Tutorial
This tutorial shows you the basic concept of PyDolphinScheduler and tells all things you should know before you submit or run your first workflow. If you still have not installed PyDolphinScheduler and start DolphinScheduler, you could go and see how to getting start PyDolphinScheduler firstly.
Overview of Tutorial
Here have an overview of our tutorial, and it looks a little complex but does not worry about that because we explain this example below as detail as possible.
There are two types of tutorials: traditional and task decorator.
Traditional Way: More general, support many built-in task types, it is convenient when you build your workflow at the beginning.
Task Decorator: A Python decorator allow you to wrap your function into pydolphinscheduler’s task. Less versatility to the traditional way because it only supported Python functions and without build-in tasks supported. But it is helpful if your workflow is all built with Python or if you already have some Python workflow code and want to migrate them to pydolphinscheduler.
YAML File: We can use pydolphinscheduler CLI to create workflow using YAML file:
pydolphinscheduler yaml -f tutorial.yaml
. We can find more YAML file examples in examples/yaml_define
# [start package_import]
# Import Workflow object to define your workflow attributes
from pydolphinscheduler.core.workflow import Workflow
# Import task Shell object cause we would create some shell tasks later
from pydolphinscheduler.tasks.shell import Shell
# [end package_import]
# [start workflow_declare]
with Workflow(
name="tutorial",
schedule="0 0 0 * * ? *",
start_time="2021-01-01",
) as workflow:
# [end workflow_declare]
# [start task_declare]
task_parent = Shell(name="task_parent", command="echo hello pydolphinscheduler")
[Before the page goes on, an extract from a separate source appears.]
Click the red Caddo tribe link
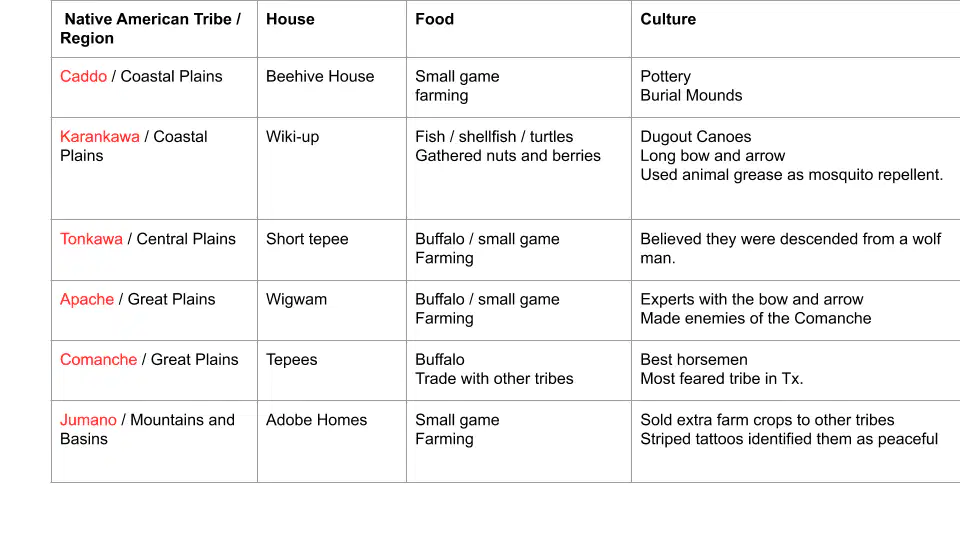This screenshot has width=960, height=540. [x=83, y=77]
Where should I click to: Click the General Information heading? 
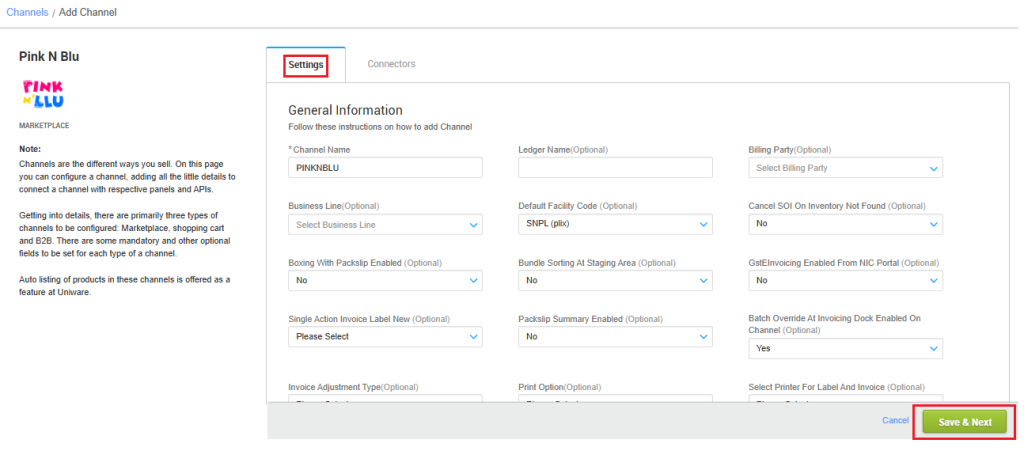tap(345, 110)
task_child_one = Shell(name="task_child_one", command="echo 'child one'")
task_child_two = Shell(name="task_child_two", command="echo 'child two'")
task_union = Shell(name="task_union", command="echo union")
# [end task_declare]
# [start task_relation_declare]
task_group = [task_child_one, task_child_two]
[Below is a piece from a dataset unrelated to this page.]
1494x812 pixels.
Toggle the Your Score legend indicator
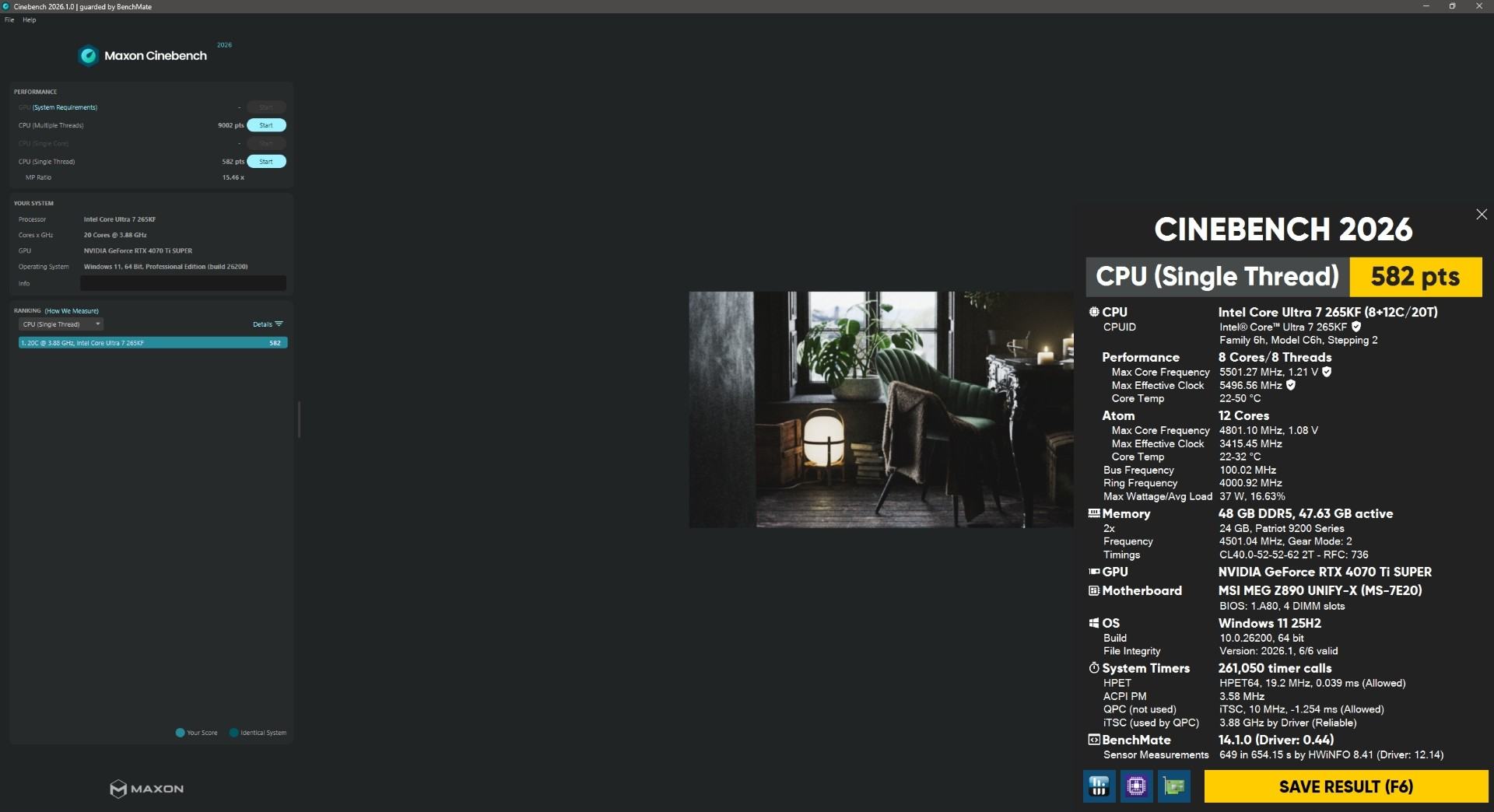click(180, 732)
task_parent.set_downstream(task_group)
task_union << task_group
# [end task_relation_declare]
# [start submit_or_run]
workflow.run()
# [end submit_or_run]
# [start package_import]
# Import Workflow object to define your workflow attributes
from pydolphinscheduler.core.workflow import Workflow
# Import task Shell object cause we would create some shell tasks later
from pydolphinscheduler.tasks.func_wrap import task
# [end package_import]
scope_global = "global-var"
# [start task_declare]
@task
def print_something():
"""First task in this workflow."""
print("hello python function wrap task")
@task
def depend_import():
"""Depend on import module."""
time.sleep(2)
@task
def depend_global_var():
"""Depend on global var."""
print(f"Use global variable {scope_global}")
@task
def depend_local_var():
"""Depend on local variable."""
scope_global = "local"
print(f"Use local variable overwrite global {scope_global}")
def foo():
"""Call in other task."""
print("this is a global function")
@task
def depend_func():
"""Depend on global function."""
foo()
# [end task_declare]
# [start workflow_declare]
with Workflow(
name="tutorial_decorator",
schedule="0 0 0 * * ? *",
start_time="2021-01-01",
) as workflow:
# [end workflow_declare]
# [start task_relation_declare]
task_group = [depend_import(), depend_global_var()]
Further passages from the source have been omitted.